Dziesięcioro śląskich polityków Platformy Obywatelskiej
złoży doniesienie do prokuratury na Jarosława Kaczyńskiego. Ich zdaniem,
prezes PiS, zamieszczając w deklaracji swojej partii słowa, że
"śląskość jest pewnym sposobem odcięcia się od polskości", obraził
Ślązaków, a więc złamał artykuł 257. kodeksu karnego.
Szef
klubu parlamentarnego Platformy, pochodzący ze Śląska Tomasz
Tomczykiewicz powiedział na konferencji prasowej w Katowicach, że nie
spodziewał się, iż posłowie z tego regionu zostaną potraktowani jak
Piąta Kolumna. Jego zdaniem, słowa Jarosława Kaczyńskiego są niegodne
polityka największej partii opozycyjnej i byłego premiera. Tomasz
Tomczykiewicz przypomniał, że te słowa ukazały się w oficjalnym
dokumencie programowym PiS.
Inny poseł PO ze
Śląska Tomasz Głogowski powiedział, że te słowa będą miały wpływ na
wyniki spisu powszechnego. Jego zdaniem, Ślązacy w formularzach
spisowych, być może wbrew wcześniejszym zamierzeniom, będą masowo
wpisywali narodowość śląską. Tomasz Głogowski przekonywał, że ta grupa
może demonstrować swoje przywiązanie do regionu, ale równocześnie kochać
Polskę.
W reakcji na zapowiedź doniesienia
do prokuratury szef klubu parlamentarnego PiS powiedział, że inicjatorom
tego wniosku zależy na igrzyskach politycznych. Mariusz Błaszczak
zapewnił, że śląskość jest dla Prawa i Sprawiedliwości polskością.

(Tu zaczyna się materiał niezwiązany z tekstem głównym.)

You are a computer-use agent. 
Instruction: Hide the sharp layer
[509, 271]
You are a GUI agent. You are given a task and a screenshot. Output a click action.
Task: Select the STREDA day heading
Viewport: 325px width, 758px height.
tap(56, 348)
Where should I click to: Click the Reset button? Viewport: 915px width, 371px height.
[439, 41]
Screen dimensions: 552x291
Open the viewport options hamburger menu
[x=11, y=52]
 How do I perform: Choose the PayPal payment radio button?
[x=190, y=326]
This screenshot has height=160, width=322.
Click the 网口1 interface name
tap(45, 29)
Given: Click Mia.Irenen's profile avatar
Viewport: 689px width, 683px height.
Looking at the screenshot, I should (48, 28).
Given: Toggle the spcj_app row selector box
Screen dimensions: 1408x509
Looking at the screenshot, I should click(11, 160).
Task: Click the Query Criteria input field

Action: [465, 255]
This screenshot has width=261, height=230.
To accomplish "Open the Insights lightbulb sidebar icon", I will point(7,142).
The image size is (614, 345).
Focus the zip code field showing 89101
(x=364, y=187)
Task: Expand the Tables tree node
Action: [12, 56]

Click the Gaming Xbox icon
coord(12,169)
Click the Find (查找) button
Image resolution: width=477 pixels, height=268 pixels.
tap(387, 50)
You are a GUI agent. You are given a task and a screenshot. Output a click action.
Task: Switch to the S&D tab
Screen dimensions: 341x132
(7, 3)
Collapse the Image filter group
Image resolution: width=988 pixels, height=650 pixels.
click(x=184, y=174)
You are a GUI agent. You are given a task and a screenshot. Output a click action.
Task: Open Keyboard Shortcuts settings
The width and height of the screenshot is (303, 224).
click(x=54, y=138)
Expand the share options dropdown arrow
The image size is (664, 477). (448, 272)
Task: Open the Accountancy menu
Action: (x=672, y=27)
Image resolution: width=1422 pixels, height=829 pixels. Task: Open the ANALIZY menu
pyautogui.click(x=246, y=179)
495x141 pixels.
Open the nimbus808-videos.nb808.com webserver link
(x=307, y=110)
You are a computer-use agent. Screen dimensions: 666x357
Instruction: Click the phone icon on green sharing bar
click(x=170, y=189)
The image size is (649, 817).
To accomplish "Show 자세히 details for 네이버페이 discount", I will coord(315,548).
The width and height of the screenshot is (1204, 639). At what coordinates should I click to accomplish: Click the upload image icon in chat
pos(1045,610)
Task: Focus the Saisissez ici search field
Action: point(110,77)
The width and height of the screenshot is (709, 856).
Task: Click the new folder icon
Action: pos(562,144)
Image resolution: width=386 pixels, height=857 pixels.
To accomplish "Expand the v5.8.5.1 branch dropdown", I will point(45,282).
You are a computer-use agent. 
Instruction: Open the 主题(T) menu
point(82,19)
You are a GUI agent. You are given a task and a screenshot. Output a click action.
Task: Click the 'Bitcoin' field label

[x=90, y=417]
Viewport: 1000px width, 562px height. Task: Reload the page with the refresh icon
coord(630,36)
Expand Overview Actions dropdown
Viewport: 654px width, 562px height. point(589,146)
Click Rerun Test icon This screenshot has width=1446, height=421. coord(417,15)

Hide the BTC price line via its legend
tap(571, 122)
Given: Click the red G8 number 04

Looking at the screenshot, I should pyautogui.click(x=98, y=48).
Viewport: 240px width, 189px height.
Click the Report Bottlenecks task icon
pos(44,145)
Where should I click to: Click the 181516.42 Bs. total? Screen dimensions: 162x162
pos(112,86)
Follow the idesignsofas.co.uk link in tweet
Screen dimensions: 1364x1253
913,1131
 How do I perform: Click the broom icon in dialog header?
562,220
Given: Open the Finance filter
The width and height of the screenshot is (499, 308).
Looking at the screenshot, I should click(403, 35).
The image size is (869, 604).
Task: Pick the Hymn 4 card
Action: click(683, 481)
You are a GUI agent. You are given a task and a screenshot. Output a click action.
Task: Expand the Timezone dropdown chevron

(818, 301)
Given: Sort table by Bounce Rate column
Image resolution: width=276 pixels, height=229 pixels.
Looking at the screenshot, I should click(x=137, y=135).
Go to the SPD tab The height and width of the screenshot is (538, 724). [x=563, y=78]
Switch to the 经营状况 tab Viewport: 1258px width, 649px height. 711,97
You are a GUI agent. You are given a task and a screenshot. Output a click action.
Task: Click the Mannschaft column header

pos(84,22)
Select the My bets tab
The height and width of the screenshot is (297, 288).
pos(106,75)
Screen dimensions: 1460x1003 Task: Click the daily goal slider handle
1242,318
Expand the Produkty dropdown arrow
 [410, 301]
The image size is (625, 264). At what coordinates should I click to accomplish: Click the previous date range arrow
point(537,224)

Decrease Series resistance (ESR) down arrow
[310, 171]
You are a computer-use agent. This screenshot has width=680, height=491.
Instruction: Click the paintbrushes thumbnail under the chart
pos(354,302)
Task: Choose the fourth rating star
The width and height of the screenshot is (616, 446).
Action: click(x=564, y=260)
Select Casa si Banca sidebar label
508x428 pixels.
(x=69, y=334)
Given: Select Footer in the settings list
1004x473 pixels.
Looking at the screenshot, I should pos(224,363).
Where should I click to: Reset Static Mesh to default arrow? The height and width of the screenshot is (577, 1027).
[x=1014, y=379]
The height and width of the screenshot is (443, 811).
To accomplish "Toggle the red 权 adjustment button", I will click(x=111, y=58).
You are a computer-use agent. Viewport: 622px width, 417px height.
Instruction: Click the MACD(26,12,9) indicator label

Przypomniał, że Platforma Obywatelska weszła w sejmiku śląskim w
koalicję z Ruchem Autonomii Śląska, który podważa integralność naszego
kraju. Zwrócił też uwagę, że lider RAŚ-u twierdzi, iż "nie czuje się
zobowiązany wobec państwa polskiego".
PiS
podczas innej konferencji prasowej przypomniał tekst Radosława
Sikorskiego dla kwartalnika "Foreign Affairs" z 1996 roku. Znalazły się
tam słowa: "Polskę byłoby łatwiej reformować, gdyby można było
zrezygnować z jej wyeksploatowanych regionów przemysłowych, takich jak
Śląsk". Za to sformułowanie Prawo i Sprawiedliwość domaga się od szefa
dyplomacji przeprosin i sprostowania.
Na
zorganizowanej później konferencji minister Sikorski odpowiedział, że
jego wypowiedź była "figurą retoryczną". Radosław Sikorski tłumaczył, że
sprawa tego artykułu była już wyjaśniana, a jego wypowiedź nie ma nic
wspólnego z tym, co przypisuje mu PiS. Zapewnił, że chodziło mu jedynie o
porównanie transformacji ustrojowej w Polsce i Czechach.
Kontrowersyjna
deklaracja znalazła się w opublikowanym ostatniego dnia marca "Raporcie
o stanie Rzeczpospolitej". W jednym z rozdziałów napisano, że istnieje
wiele przesłanek by twierdzić, że kategoria narodu nie jest podnoszona w
programach i zasadniczych przedstawicielach przedstawicieli PO.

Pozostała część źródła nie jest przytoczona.